The ovaries are manually segmented from the image background, selecting regions of interest (ROIs) both as square areas and as the entire ovary (a). The segmentation is done throughout the tissue depth (b), which is then interpolated to yield the 3D segmentation. This gives rise to three types of ROIs: 2D square, 2D segmented and 3D segmented (c).

Figure 2.

The GLCM is constructed by measuring the probability of two pixel values i and j occurring a distance d from one another (a). This can be done for four different directions in 2D (b), and thirteen directions total for 3D (c).

Figure 3.

The frequency analysis is done by integrating the fractional energy in a disk centered at the origin of coordinates for the FFT (a). The radius of the disk is increased until reaching 80% of the maximum value. For the 3D case, the disk becomes an ellipse, scaled by the axis lengths in x, y and z (b).

Figure 4.

Representative features from the 2d application of the GLCM. The parameters of angular second moment (a), correlation (b), variance (c) and inverse difference moment (d) proved to be the most statistically significant for differentiating the mouse groups. Error bars are given by the standard deviation of the result evaluated over the population of mice. Significance levels are represented by a triangles for age groups, + for genotypes and * for treatments, with one and two symbols for p <0.05 and p < 0.01, respectively.

Figure 5.

Representative features from the 3D application of the GLCM. Entropy is a powerful feature for differentiating all groups (a). Individually, difference variance (b) is useful for age, while difference entropy is powerful for treatment (c) and sum average provides statistical significance for genotype (d). Error bars are given by the standard deviation of the result evaluated over the population of mice.
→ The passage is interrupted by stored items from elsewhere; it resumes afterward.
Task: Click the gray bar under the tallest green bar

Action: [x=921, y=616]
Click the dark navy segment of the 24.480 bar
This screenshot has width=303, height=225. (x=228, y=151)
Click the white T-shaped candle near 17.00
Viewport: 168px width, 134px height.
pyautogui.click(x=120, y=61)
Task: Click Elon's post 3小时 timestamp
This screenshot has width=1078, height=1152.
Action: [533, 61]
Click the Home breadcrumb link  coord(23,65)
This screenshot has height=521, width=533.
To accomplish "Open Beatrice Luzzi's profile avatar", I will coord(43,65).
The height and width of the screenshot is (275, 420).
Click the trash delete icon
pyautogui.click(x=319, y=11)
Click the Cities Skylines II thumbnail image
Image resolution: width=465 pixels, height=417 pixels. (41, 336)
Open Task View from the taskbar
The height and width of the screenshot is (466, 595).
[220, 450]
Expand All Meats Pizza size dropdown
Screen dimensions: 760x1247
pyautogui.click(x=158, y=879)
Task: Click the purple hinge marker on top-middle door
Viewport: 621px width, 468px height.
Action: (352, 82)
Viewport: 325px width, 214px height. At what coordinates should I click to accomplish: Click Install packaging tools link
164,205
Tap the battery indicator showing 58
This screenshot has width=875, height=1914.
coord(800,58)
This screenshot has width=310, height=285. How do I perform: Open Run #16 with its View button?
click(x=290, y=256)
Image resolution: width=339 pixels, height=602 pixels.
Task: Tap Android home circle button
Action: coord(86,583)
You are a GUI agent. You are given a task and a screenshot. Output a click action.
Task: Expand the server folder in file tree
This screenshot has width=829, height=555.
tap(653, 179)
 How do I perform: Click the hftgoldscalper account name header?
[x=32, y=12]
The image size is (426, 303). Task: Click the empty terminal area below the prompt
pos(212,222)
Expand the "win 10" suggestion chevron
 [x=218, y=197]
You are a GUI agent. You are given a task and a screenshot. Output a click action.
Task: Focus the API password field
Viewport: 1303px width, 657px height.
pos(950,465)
Significance levels are represented by a triangles for age groups, + for genotypes and * for treatments, with one and two symbols for p <0.05 and p < 0.01, respectively.

Figure 6.

Representative images of the ovaries for mice at 4 weeks treated with sesame oil for wild type (a) and TAg (b) genotypes. There is very little observable differences between the two, leading to very similar texture features. In contrast, wild type (c) and TAg (d) mice at 8 weeks while treated with VCD show clear differences, reflected in the variation among texture features.

Figure 7.

The energy density is distributed differently as a function of frequency for different mouse groups, for example 4 week (magenta + symbols) and 8 week (orange dots) wild type mice treated with VCD. Fitting these curves to a two-parameter model yields an additional two features for analysis. The curves shown here are for the 3D analysis

Figure 8.

Frequency analysis results for 2D (a,b) and 3D (c,d). In both cases, the distribution is described using two parameters: α (a,c) and β (b,d). Error bars are given by the standard deviation of the result evaluated over the population of mice. Significance levels are represented by a triangles for age groups, + for genotypes and * for treatments, with one, two, and three symbols for p <0.05, p < 0.01, and p <0.0001, respectively.

Figure 9.

Histogram of the frequency with which features were selected (a). From the best features, the linear discriminants were computed and the data were projected onto these axes. Examples for which the data can be separated with high accuracy with only 2 linear discriminants for age (b), genotype (c) and treatment (d). Red lines are a visual aid to illustrate the axis of discrimination.